Annealing a Magnetic Cactus into Phyllotaxis

TL;DR

This study demonstrates that a magnetic lattice can be mechanically annealed to naturally form phyllotactic patterns, providing experimental and numerical evidence that these arrangements are ground states of repulsive particle systems.

Contribution

The paper provides the first experimental validation that phyllotactic patterns are ground states of repulsive lattices, using a magnetic cactus model and genetic algorithms to explore pattern diversity.

Findings

Magnetic cactus reproduces botanical phyllotaxis upon annealing.

Phyllotactic patterns are confirmed as ground states of the system.

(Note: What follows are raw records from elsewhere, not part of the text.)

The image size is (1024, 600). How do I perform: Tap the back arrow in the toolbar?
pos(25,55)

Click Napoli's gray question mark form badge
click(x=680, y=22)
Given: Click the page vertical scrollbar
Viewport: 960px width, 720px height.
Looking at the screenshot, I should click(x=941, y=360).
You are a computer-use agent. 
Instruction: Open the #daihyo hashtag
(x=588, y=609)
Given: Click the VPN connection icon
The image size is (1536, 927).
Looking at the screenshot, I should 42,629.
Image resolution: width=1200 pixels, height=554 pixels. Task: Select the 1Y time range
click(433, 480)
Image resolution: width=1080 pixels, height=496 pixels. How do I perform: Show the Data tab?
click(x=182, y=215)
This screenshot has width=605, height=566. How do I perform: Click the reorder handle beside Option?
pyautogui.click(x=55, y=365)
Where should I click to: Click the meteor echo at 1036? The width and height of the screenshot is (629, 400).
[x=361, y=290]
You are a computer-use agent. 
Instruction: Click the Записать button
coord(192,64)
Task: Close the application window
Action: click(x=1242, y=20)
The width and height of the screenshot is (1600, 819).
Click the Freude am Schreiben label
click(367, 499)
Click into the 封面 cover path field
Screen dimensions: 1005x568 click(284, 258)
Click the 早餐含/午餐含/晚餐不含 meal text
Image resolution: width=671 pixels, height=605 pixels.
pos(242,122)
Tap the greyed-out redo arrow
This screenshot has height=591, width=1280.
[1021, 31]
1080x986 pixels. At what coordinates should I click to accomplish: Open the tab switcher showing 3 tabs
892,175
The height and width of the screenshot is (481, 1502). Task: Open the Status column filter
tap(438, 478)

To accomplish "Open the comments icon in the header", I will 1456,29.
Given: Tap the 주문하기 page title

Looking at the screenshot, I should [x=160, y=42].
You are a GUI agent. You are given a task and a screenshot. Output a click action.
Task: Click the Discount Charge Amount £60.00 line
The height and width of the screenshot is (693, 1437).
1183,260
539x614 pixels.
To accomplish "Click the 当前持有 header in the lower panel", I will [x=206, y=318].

Discovery of multijugate and monojugate phyllotaxis through computational exploration.

Abstract

The appearance of mathematical regularities in the disposition of leaves on a stem, scales on a pine-cone and spines on a cactus has puzzled scholars for millennia; similar so-called phyllotactic patterns are seen in self-organized growth, polypeptides, convection, magnetic flux lattices and ion beams. Levitov showed that a cylindrical lattice of repulsive particles can reproduce phyllotaxis under the (unproved) assumption that minimum of energy would be achieved by 2-D Bravais lattices. Here we provide experimental and numerical evidence that the Phyllotactic lattice is actually a ground state. When mechanically annealed, our experimental "magnetic cactus" precisely reproduces botanical phyllotaxis, along with domain boundaries (called transitions in Botany) between different phyllotactic patterns. We employ a structural genetic algorithm to explore the more general axially unconstrained case, which reveals multijugate (multiple spirals) as well as monojugate (single spiral) phyllotaxis.